一実施形態によれば、前記発現カセットは、さらに、関心対象のポリペプチドをコードするポリヌクレオチドの下流に少なくとも1つの終止コドン、並びに終止コドンの下流に膜アンカーおよび/または膜アンカーのシグナルをコードするさらなるポリヌクレオチドを含む。それぞれのエレメントは作動可能に連結されている。発現カセットのこの設計は、翻訳のリードスループロセス(終止コドンが「リーキー」である)を通して、関心対象のポリペプチドの部分が、膜アンカーを含む融合ポリペプチドとして産生されるという効果を生じる。結果として、この融合ポリペプチドが、細胞表面上にディスプレイされ、高レベルの膜アンカー型融合ポリペプチドをディスプレイする細胞を、フローサイトメトリー、好ましくはFACSによって選択することができる。それにより、高発現量を有する宿主細胞が選択される。この終止コドンに基づいたテクノロジーの詳細および好ましい実施形態は、WO2005/073375およびWO2010/022961に記載されている。この開示を参照されたい。
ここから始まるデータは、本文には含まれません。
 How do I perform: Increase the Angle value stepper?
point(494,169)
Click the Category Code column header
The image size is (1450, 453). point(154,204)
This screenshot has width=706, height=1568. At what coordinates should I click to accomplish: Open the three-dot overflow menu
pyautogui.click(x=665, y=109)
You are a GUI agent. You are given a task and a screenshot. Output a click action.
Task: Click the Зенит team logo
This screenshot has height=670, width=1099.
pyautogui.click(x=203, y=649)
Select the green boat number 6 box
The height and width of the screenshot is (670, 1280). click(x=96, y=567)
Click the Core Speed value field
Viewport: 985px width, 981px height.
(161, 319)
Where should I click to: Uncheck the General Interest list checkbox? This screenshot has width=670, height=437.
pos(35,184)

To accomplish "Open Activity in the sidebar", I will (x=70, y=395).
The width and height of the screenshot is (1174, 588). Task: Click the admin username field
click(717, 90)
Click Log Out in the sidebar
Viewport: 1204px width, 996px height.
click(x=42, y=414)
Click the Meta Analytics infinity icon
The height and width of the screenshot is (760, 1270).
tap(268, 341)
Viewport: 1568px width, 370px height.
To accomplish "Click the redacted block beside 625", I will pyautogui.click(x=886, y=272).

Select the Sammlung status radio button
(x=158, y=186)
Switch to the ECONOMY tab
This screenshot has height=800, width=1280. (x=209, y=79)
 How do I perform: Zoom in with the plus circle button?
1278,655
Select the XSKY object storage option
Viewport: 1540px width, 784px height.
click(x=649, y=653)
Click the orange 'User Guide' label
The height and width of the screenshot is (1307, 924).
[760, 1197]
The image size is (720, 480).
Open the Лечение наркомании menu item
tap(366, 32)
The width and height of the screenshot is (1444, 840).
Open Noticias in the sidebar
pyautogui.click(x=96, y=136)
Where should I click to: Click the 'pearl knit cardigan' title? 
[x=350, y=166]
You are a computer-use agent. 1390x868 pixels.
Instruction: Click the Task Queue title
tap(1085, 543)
代替の実施形態によれば、前記発現カセットは、関心対象のポリペプチドをコードするポリヌクレオチドの下流に、少なくとも、5’スプライスドナー部位および3’スプライスアクセプター部位を含み、かつインフレームの翻訳終止コドンおよびポリアデニル化シグナルを含むイントロン、並びに前記イントロンの下流に、膜アンカーおよび/または膜アンカーのシグナルをコードするポリヌクレオチドを含む。それぞれのエレメントは作動可能に連結されている。発現カセットのこの設計は、転写および転写産物プロセシングを通して少なくとも2つの異なる成熟mRNA(mRNA−POI)および(mRNA−POI−ANCHOR)が発現カセットから得られるという効果を生じる。mRNA−POIの翻訳は、関心対象の産物を生じる。mRNA−POI−ANCHORの翻訳は、関心対象の産物と膜アンカーを含む融合ポリペプチドを生じる。結果として、この融合ポリペプチドは、先と同様に、細胞表面上にディスプレイされ、高レベルの膜アンカー型融合ポリペプチドをディスプレイする細胞を、フローサイトメトリー、好ましくはFACSによって選択することができる。それにより、高発現量を有する宿主細胞が選択される。このイントロンに基づいたテクノロジーの詳細および好ましい実施形態は、WO2007/131774に記載されている。この開示を参照されたい。
関心対象の産物として抗体の発現に特に有用である好ましい実施形態によれば、膜アンカーは免疫グロブリン膜貫通アンカーである。他の適切な膜アンカーおよび免疫グロブリン膜貫通アンカーの好ましい実施形態は、WO2007/131774、WO2005/073375、およびWO2010/022961に記載されている。それぞれの開示を参照されたい。
第2の態様によれば、本発明は、本発明の第1の態様による少なくとも1つの発現カセットを含む、関心対象のポリペプチドを発現するための発現ベクターを提供する。前記発現カセットは、上記で詳細に記載され、したがって、上記の開示を参照されたい。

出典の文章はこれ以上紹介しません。